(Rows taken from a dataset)
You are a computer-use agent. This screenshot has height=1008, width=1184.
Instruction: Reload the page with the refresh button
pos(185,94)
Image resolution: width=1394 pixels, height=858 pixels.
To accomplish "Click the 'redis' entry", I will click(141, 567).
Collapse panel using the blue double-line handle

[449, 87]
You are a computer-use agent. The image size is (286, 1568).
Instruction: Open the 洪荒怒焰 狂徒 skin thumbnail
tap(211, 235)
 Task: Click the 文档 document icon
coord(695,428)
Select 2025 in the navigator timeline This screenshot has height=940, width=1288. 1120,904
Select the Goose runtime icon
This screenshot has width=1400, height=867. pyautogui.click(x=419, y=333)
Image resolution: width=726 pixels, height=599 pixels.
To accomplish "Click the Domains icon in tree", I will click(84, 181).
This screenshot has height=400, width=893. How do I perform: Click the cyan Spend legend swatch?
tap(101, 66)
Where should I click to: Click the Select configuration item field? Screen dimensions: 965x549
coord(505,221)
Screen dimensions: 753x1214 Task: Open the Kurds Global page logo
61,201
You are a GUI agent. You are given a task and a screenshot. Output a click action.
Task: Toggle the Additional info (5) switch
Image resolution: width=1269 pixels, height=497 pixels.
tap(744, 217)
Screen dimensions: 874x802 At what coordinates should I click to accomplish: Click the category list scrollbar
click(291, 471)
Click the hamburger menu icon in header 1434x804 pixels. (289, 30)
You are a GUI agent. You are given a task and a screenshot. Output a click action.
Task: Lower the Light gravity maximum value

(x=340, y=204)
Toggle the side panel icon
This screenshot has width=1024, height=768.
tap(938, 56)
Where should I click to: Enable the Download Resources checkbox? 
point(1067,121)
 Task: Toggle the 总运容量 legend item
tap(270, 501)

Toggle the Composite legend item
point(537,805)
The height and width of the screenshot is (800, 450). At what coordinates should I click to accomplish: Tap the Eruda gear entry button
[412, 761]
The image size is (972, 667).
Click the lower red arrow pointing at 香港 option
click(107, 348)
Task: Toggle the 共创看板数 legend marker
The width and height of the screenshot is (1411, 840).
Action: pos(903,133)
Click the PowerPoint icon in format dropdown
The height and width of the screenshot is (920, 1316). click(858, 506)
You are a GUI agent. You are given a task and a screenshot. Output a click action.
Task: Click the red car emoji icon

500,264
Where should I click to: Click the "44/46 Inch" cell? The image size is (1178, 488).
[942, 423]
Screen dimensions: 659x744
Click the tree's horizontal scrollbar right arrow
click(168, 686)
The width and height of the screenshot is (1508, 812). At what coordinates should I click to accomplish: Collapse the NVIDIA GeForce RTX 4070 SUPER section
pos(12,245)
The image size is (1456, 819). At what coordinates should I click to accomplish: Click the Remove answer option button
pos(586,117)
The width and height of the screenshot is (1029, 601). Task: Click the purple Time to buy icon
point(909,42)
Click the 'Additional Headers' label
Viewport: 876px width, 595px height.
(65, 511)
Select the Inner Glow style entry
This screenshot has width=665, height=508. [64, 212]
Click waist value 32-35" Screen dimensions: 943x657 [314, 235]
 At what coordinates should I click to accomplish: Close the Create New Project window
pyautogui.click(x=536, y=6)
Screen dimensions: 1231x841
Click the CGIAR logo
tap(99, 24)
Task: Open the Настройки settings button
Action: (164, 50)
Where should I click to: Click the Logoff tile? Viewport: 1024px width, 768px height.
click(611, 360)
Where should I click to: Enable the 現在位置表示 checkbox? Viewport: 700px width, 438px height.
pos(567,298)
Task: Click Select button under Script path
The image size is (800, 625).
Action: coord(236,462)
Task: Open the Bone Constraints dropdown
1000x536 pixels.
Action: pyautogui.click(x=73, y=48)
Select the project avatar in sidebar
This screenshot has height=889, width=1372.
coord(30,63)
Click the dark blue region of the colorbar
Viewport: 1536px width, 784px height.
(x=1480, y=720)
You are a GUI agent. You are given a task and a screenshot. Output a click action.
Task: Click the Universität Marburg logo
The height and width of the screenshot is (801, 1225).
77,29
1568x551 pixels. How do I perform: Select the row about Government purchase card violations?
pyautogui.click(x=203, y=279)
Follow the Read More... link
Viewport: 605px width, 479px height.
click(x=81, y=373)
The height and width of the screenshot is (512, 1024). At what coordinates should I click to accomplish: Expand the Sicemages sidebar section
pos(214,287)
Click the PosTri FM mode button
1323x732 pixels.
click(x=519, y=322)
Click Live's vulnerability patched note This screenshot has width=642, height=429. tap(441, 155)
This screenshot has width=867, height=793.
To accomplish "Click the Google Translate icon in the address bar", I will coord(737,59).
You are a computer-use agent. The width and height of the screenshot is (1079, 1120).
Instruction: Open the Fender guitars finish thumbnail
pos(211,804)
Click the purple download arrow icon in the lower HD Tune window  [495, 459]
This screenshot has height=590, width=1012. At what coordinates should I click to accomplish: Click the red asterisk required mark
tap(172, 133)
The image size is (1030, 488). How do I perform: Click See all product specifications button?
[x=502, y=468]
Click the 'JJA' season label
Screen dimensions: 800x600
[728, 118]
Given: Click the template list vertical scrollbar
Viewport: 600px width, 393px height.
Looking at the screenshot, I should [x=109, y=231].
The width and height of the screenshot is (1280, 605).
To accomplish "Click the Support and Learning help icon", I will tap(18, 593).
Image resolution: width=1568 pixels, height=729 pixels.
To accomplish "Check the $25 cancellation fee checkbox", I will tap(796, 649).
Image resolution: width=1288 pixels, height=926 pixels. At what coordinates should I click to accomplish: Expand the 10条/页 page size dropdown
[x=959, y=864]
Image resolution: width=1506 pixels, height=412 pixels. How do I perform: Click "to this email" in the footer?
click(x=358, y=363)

• Work required
Please copy the records word for word, starting with their first line and ending with the line that contains "tap(211, 235)".

• Reply
You are a computer-use agent. This screenshot has height=1008, width=1184.
Instruction: Reload the page with the refresh button
pos(185,94)
Image resolution: width=1394 pixels, height=858 pixels.
To accomplish "Click the 'redis' entry", I will click(141, 567).
Collapse panel using the blue double-line handle

[449, 87]
You are a computer-use agent. The image size is (286, 1568).
Instruction: Open the 洪荒怒焰 狂徒 skin thumbnail
tap(211, 235)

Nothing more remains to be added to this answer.